Wait, Hasn’t this been tried before? There have been a variety of attempted IALs (International Auxiliary Languages) over the years, most famously Esperanto. However, these all do not satisfy the basic criteria of universalty and neutrality. Well known IALs include Esperanto, Volapük, Interlingua, Interlingue, Ido, Novial, Lingua Franca Nova, and Idiom Neutral, all of which are essentially simplified versions of Latin. They have their own beauty, but they are far from universal. Even ones attempting to be more global, like Lingwa di Planeta, still have a fundamentally Indo-European phonology and structure. And Lojban is explicitly stated to be impossible to learn perfectly. All of these leave non European speakers — namely the majority of the world — at a heavy social disadvantage. Sesowi is a more global middle ground, positioned somewhere between Indo-European and Sinitic languages, with influence from Dravidian languages.

A basic test of neutrality: A Mandarin Chinese speaker, an American English speaker, and a Mexican Spanish speaker all learn a language. After three months, are they all at about the same skill level? For all of the above languages, the answer is clearly: no. The Chinese speaker would have much worse proficiency. Simply from the experience of this one hypothetical Chinese person, we can pull up some simple tests that all these languages fail:

These languages claim to be universal but distinguishes between he/him/she/her? That's four pronouns where only one is needed, and only one is used in most major non-Indo-European languages (Chinese, Hindi, Turkish, Bengali, Indonesian....)

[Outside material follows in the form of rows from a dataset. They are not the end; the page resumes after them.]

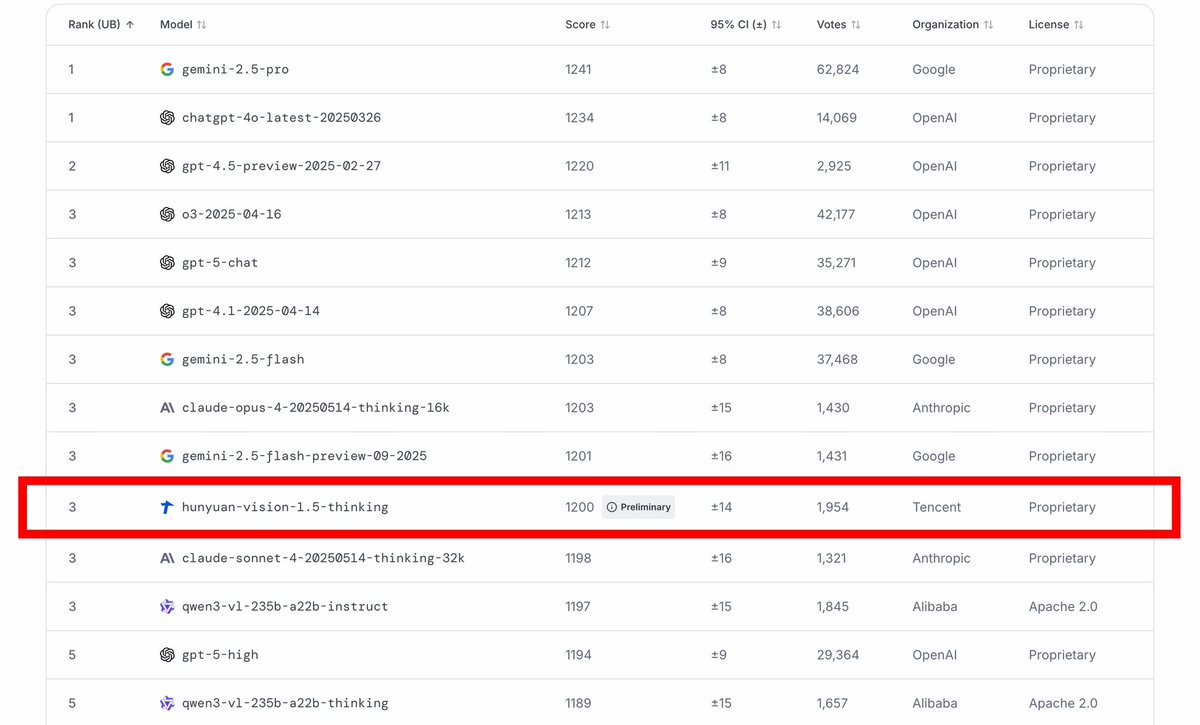Click the Qwen icon beside qwen3-vl-235b-a22b-instruct
Image resolution: width=1200 pixels, height=725 pixels.
point(167,606)
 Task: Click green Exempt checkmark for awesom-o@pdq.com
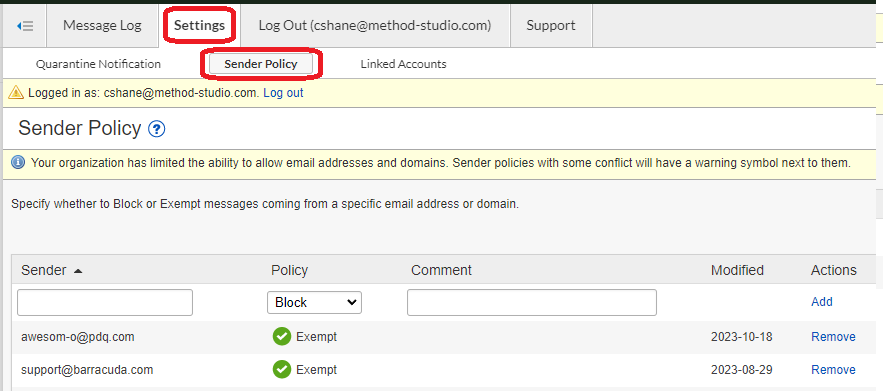tap(281, 337)
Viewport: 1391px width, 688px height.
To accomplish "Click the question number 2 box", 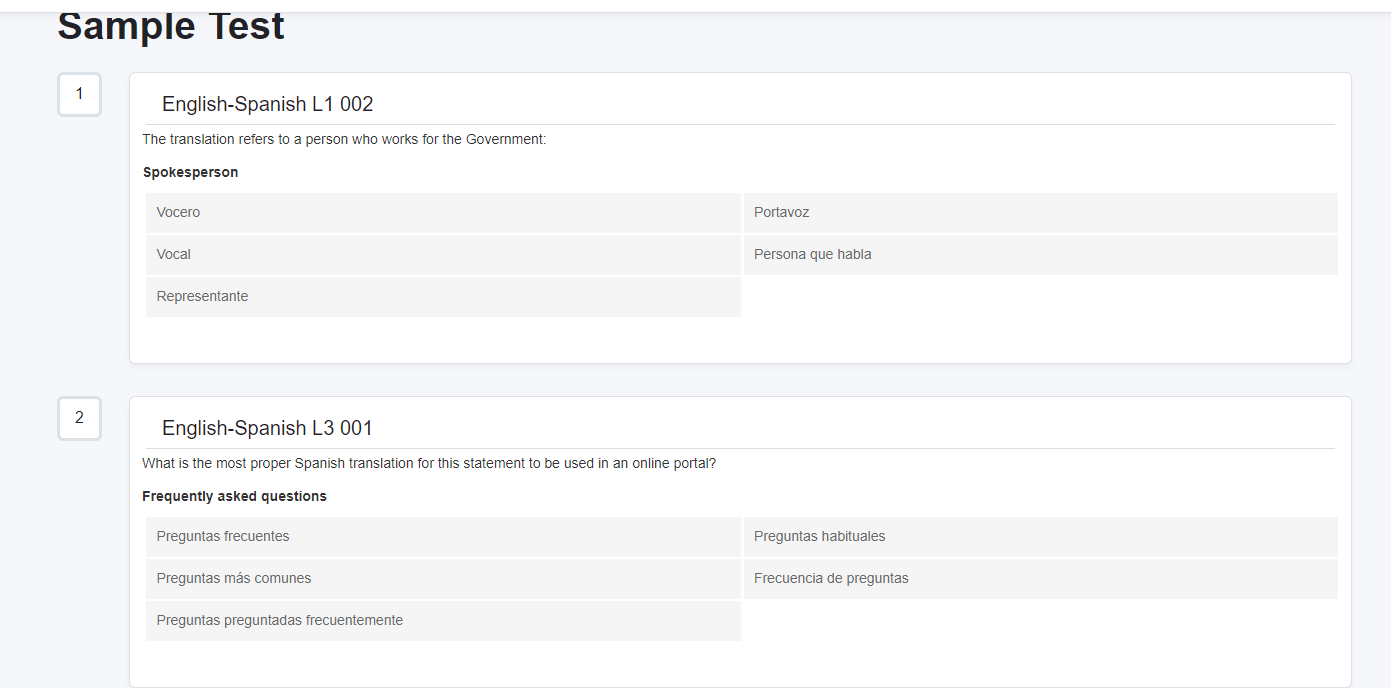I will tap(80, 418).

There is, however, one language that does satisfy all these criteria, and very well at that: Toki Pona. Toki pona is a work of art done by someone with a deep and universal understanding of languages. However, it has no intention of being an IAL. The goal of Toki Pona is more personal discovery than communication, and more complex or exact topics, like numbers above five, are difficult to express.

Sesowi grammar is uninflecting and relies on word order and part-of-speech markers. It does away with any grammatical element that is not deemed necessary for communication, e.g. tenses, moods like the conditional, animacy, case systems, and gender. It is phonologically simple, lacking tricky elements like consonant clusters, rhotics, or final consonants (except /ŋ/). Needless to say, there are no grammatical exceptions, or nonsense around spelling.

Much of the beauty of Sesowi is in its lexicon. Sesowi words themselves are more like a vague cloud of meaning, having a wide range of meanings, and a single word is often not clear without context.¹ Importantly,² these words do not have a specific part of speech, functioning as verb, noun, or adjective depending on grammatical role. There are only a few hundred of these atoms, but the language makes extensive use of compounding to make more complex concepts.

Sesowi eschews the complex ontologies common in natural languages, in favor of context and pragmatics. To observe this, let us demonstrate how many different sub-classes of words natural languages have — sub-classes that are logically organized but nonetheless not necessary.³ We will illustrate this by comparison to another natural language that lacks many of these sub-classes: the English pidgin dialect Cronch, spoken by a small community in Central California.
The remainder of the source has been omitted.